The proposed requirements in paragraph 14 would also represent an important step towards ensuring, although only to a limited extent, protection of traditional knowledge from unauthorised patenting by third persons without the prior informed consent of the traditional communities that hold the involved knowledge. Traditional communities have faced threat of misappropriation of their knowledge arising from increasing evidence of biopiracy and the grant of bad patents. One of the major concerns in the global community today refers to the patenting of new biotechnological inventions based on the biological resources and associated traditional knowledge, without any share of the benefits arising out of commercial use to the communities who conserved and developed such resources and knowledge.

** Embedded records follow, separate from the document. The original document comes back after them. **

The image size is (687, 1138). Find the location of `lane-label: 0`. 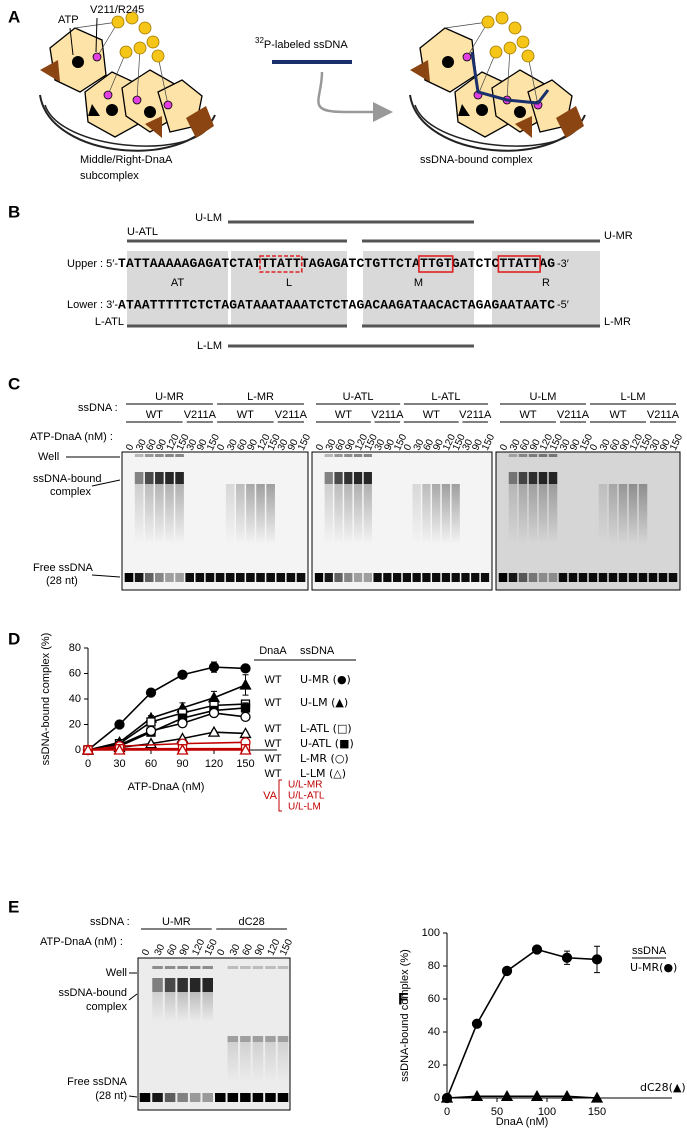

lane-label: 0 is located at coordinates (130, 447).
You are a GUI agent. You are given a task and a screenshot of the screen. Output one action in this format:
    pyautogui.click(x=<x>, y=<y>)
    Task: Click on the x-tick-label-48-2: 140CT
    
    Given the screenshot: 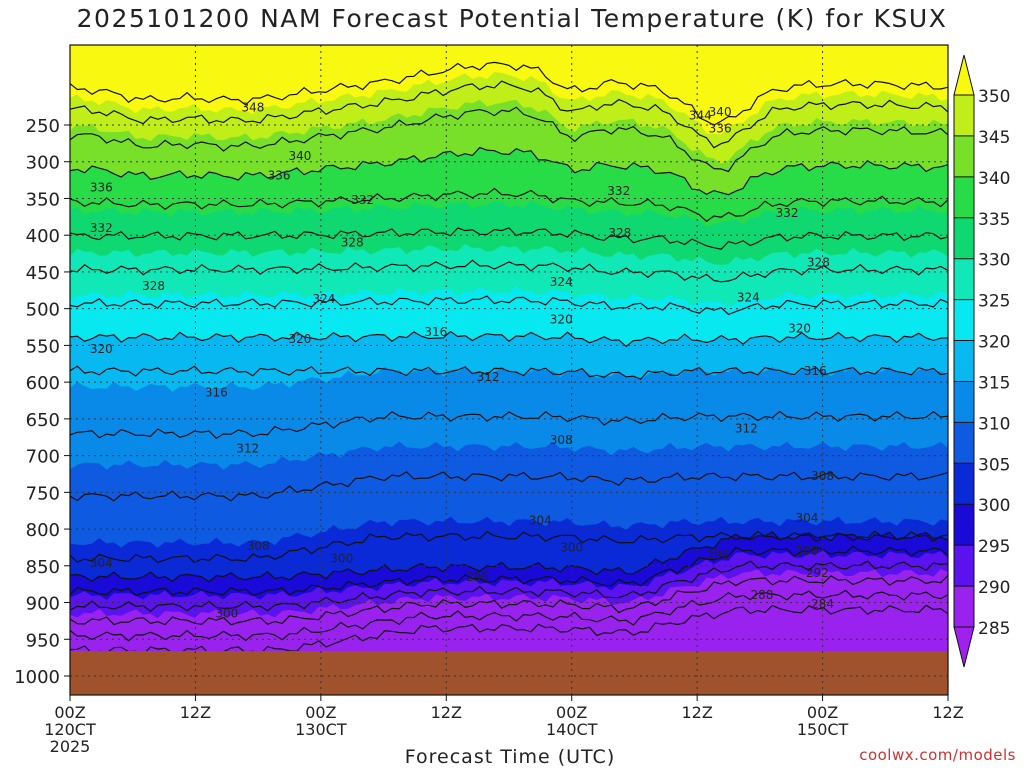 What is the action you would take?
    pyautogui.click(x=572, y=730)
    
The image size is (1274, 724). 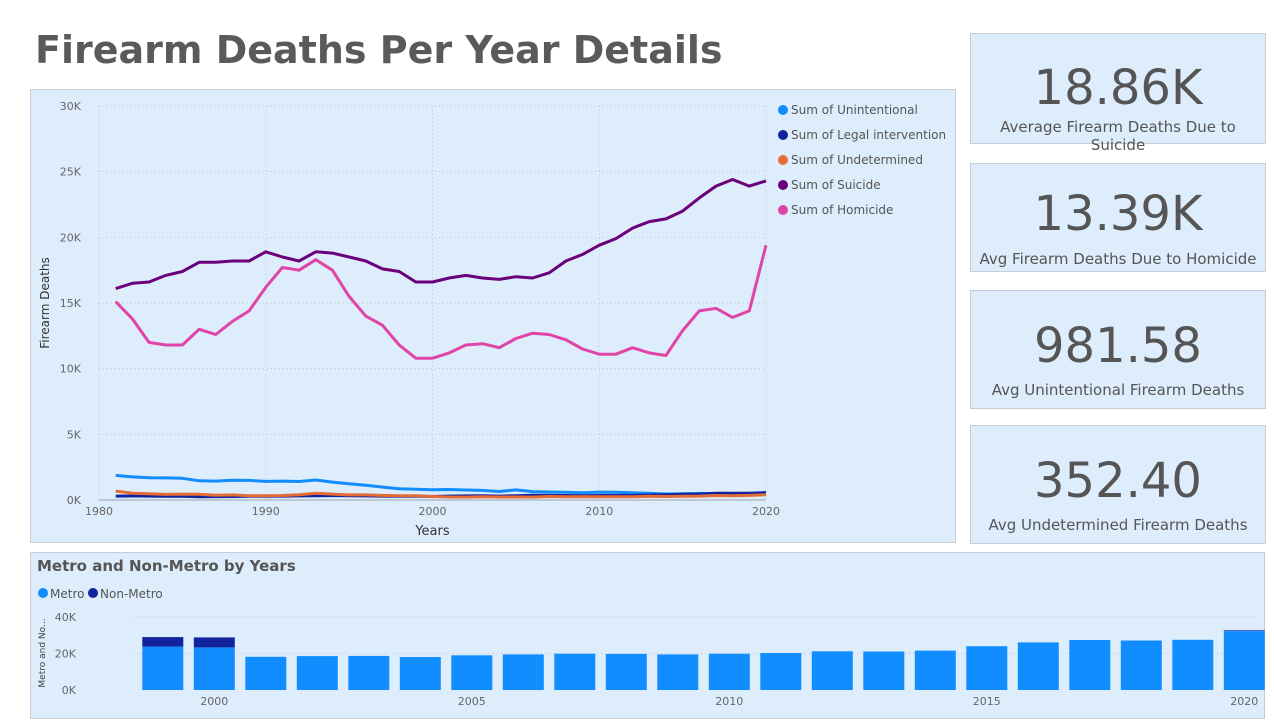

The incorporation of the proposed requirements in the TRIPS Agreement, however, would only provide defensive protection for traditional communities from misappropriation of their knowledge – associated or not to genetic resources – through unauthorized patenting. Consequently, it might be necessary for the TRIPS Council to give further consideration to proposals regarding an international framework to provide positive protection of traditional knowledge, which would recognize protection of traditional knowledge at the national and regional levels. As reflected in the Communiqué issued by the Seminar on the Protection and Commercialization of Traditional Knowledge (New Delhi, 3-5 April, 2002) regarding the process of identifying essential components of a framework for international recognition of various sui generis systems, customary law and others for protection of TK, “some of the possible components identified include: (i) local protection to the rights of TK holders through national level sui generis regimes including customary laws as well as others and its effective enforcement inter alia through systems such as positive comity of protection systems for TK (ii) protection of traditional knowledge through registers of TK databases in order to avoid misappropriation (iii) a procedure whereby the use of TK from one country is allowed, particularly for seeking IPR protection or commercialization, only after the competent national authority of the country of origin gives a certificate that source of origin is disclosed and prior informed consent, including acceptance of benefit sharing conditions, obtained (iv) an internationally agreed instrument that recognizes such national level protection. This would not only prevent misappropriation but also ensure that national level benefit sharing mechanisms and laws are respected worldwide.”
In light of the above, Members reserve the right to bring further proposals in the context of negotiations under paragraphs 12 and 19 of the Doha Ministerial Declaration regarding other issues regarding the relationship between the TRIPs Agreement and the Convention on Biological Diversity, such as the development of an international framework for positive protection of traditional knowledge.